Sewanee Integrated Program in the Environment (SIPE) and the Office of Environmental Stewardship and Sustainability (OESS) Support #BlackLivesMatter
July 2020
As we remember the momentous month of June 2020 when protests throughout our country rightly focused the world’s attention on the imperative for racial justice and equality, environmental studies, programs and initiatives at Sewanee seek to sustain this crucial momentum by declaring that #BlackLivesMatter. In particular, we call for environmental justice, recognizing that climate change, pollution, resource extraction, biodiversity loss and other such exploitation disproportionately impact Black, Indigenous and People of Color (BIPOC) in this country and around the world.
We aim to eliminate barriers preventing BIPOC from engaging in environmental careers and participating in decision-making regarding environmental issues. We recognize and seek to address barriers preventing BIPOC from living in healthy environments and accessing and enjoying outdoor spaces and experiences. We acknowledge that some of the past and present rhetoric and practices of the environmental movement have included colonial and white supremacist ideas, and we commit to a future where previously marginalized or suppressed voices and lives are heard and honored. As long as we accept inequality, we can never tackle climate change or other problems that require collective action.
Looking forward, we understand that no one action or policy will dismantle systematic racism, it will take sustained and thoughtful effort over time; however, we know we can do more and be better to support BIPOC students across campus. Therefore, as environmental studies faculty and staff, we make the following commitments:
- We commit to centering environmental justice in the vision of sustainability that we promote in our teaching, scholarship, and service to the university.

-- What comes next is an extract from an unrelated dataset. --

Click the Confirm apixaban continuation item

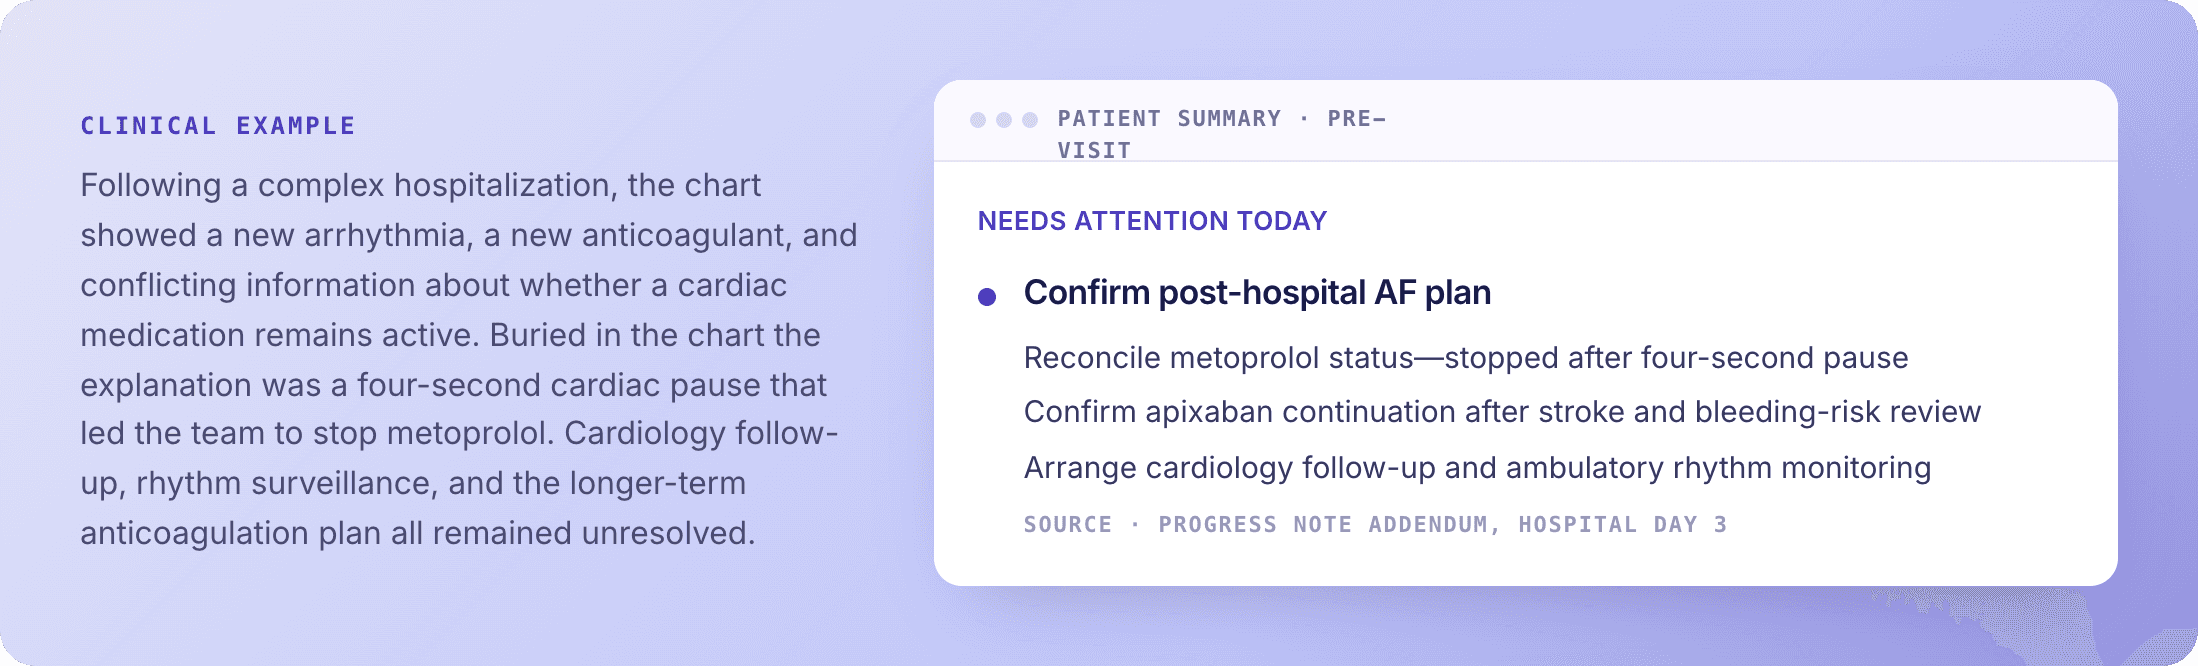pos(1502,412)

- We will create an environmental justice working group to support BIPOC students, researchers, and activists; explore academic opportunities for our students and examine environmental justice issues in our community.

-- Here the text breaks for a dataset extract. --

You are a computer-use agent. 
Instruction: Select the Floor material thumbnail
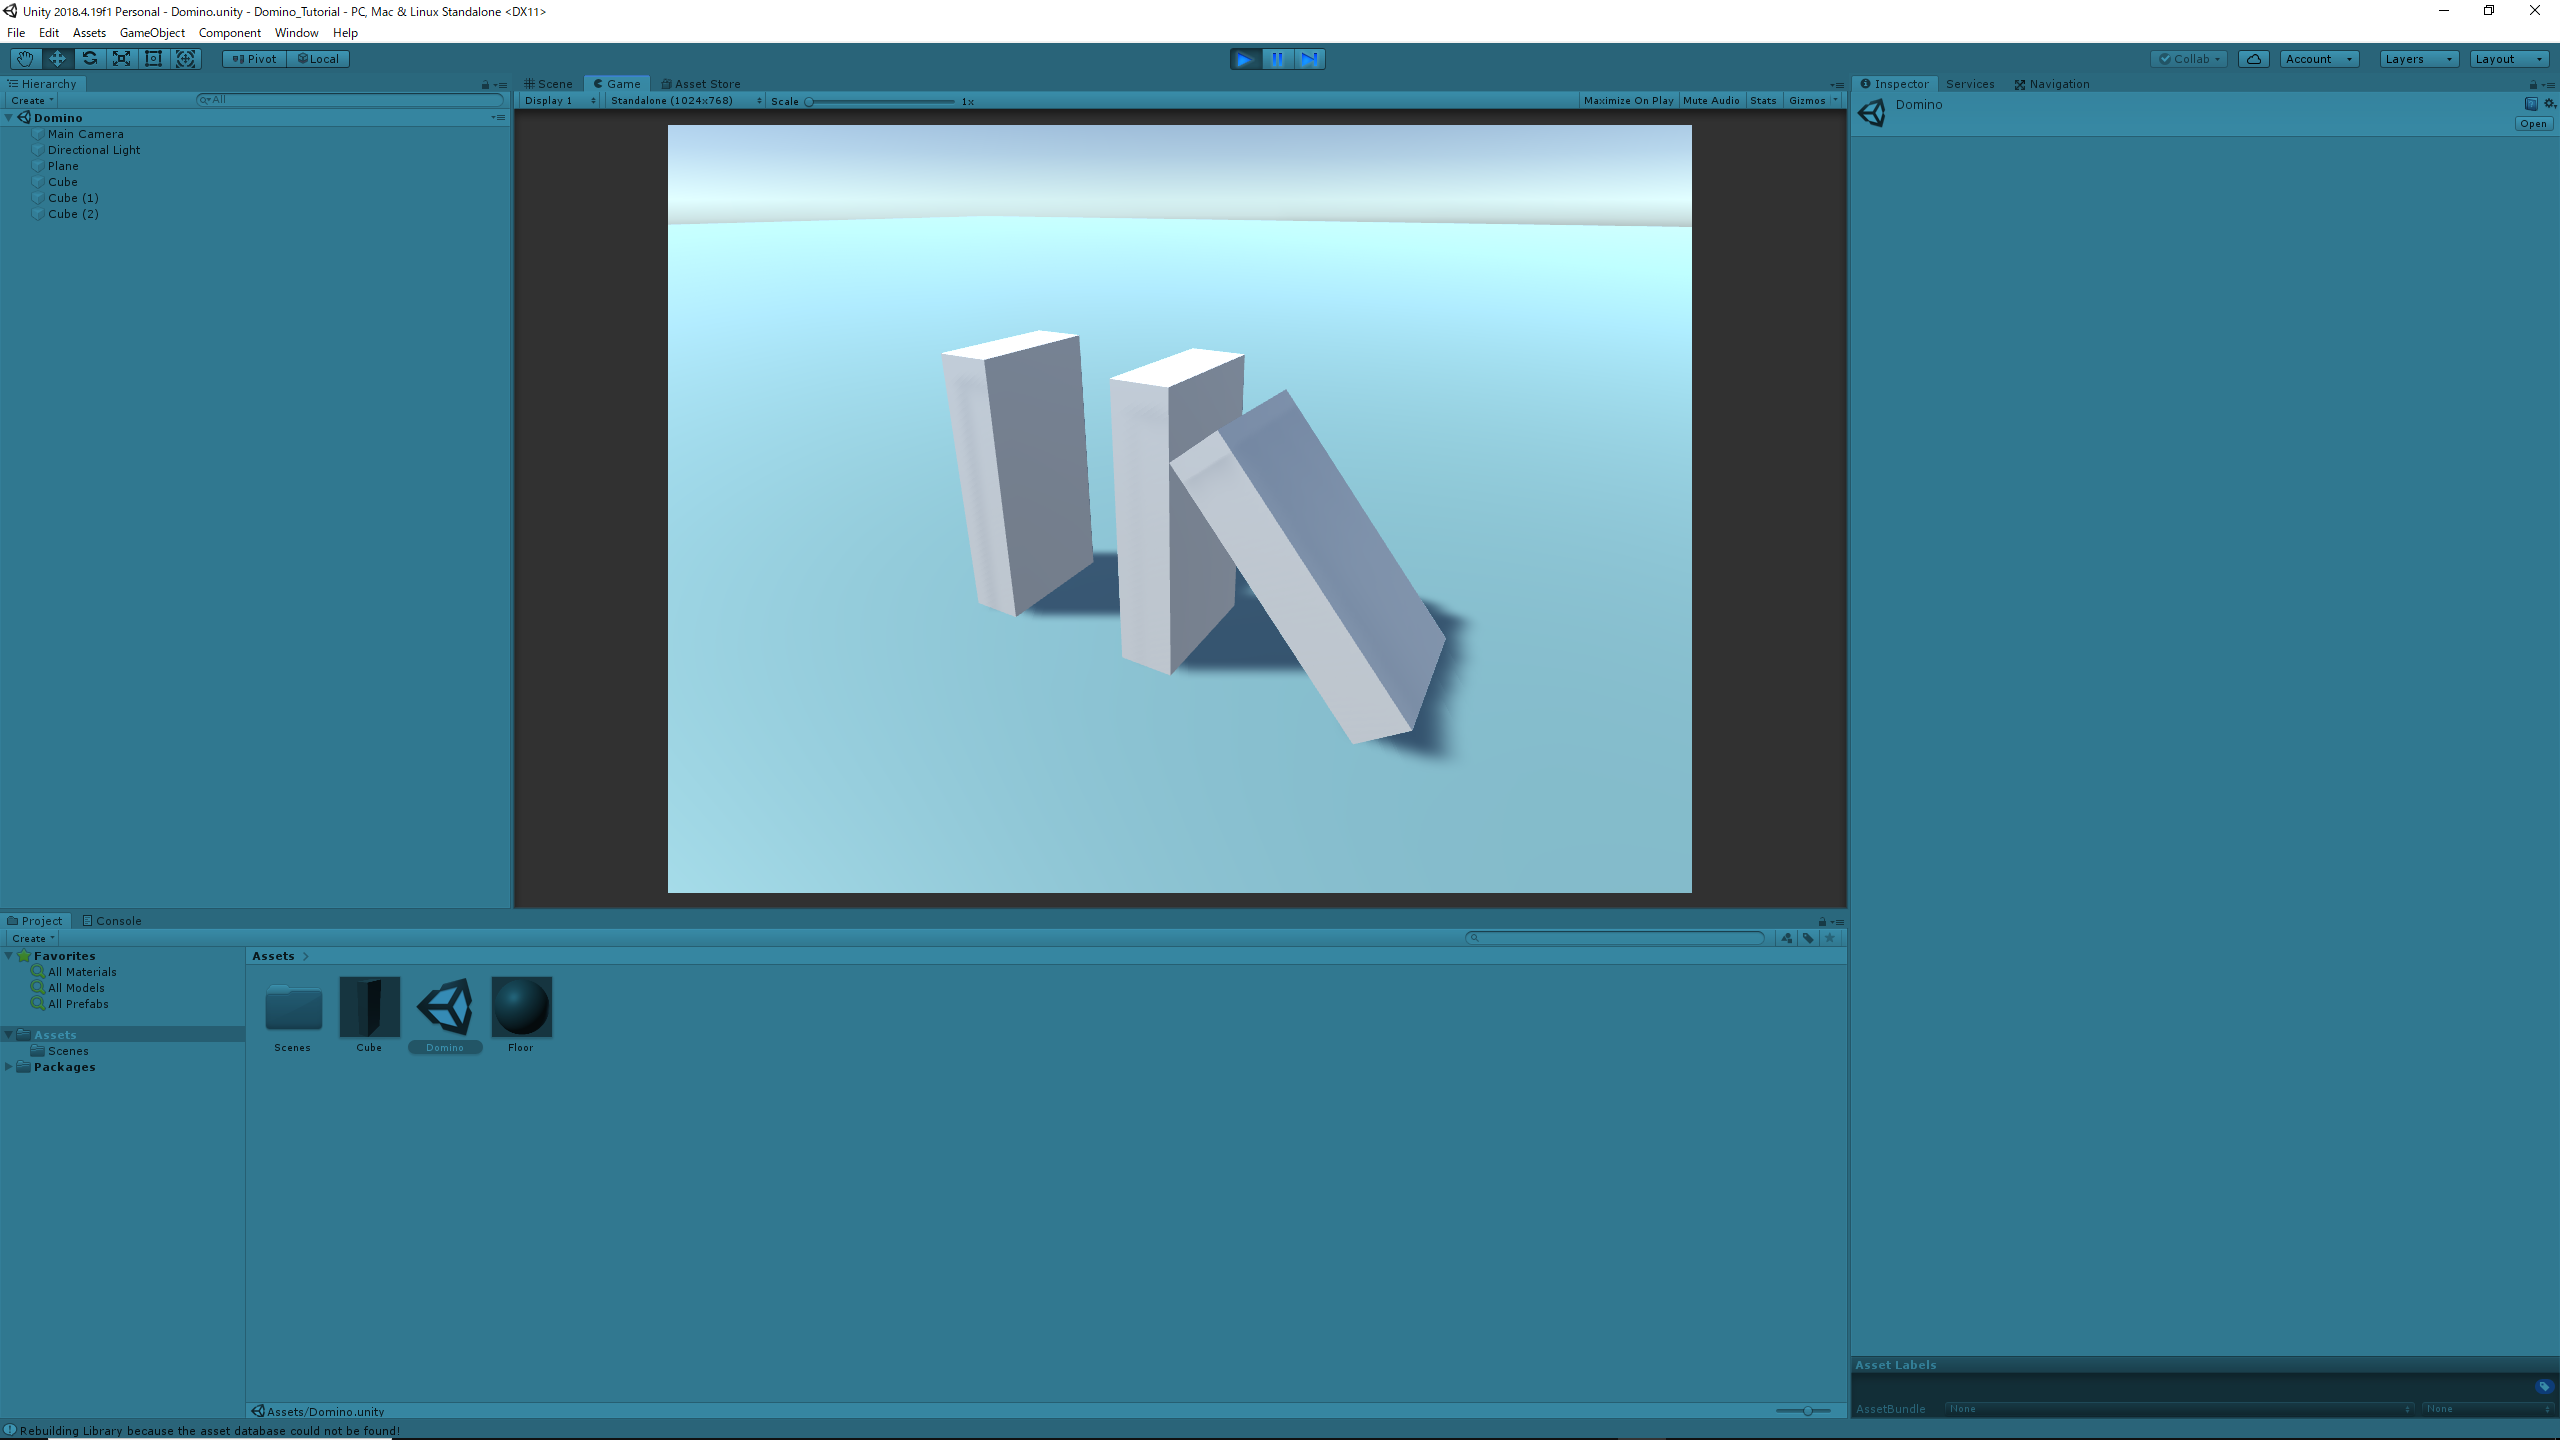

- We will actively seek to diversify our environmental studies faculty when opportunities for new hires arise.
- We commit to diversifying our syllabi and programming to elevate the voices of BIPOC scholars, activists, and artists in our field and centering concerns around environmental justice.
- We will critically reflect on the environment we create within the classroom and on campus to better support the environmental scholarship and activism of BIPOC students.
- We will interrogate the past and present imbrication of environmental, colonial, and white supremacist thought and policies to question practices that promote racial marginalization in the name of sustainability.
Together we raise up and celebrate the committed engagement and advocacy by Black, Indigenous and People of Color to support the health of our planet and the well-being of its inhabitants. This can only happen when we all act to end racism and oppression and proclaim #BlackLivesMatter.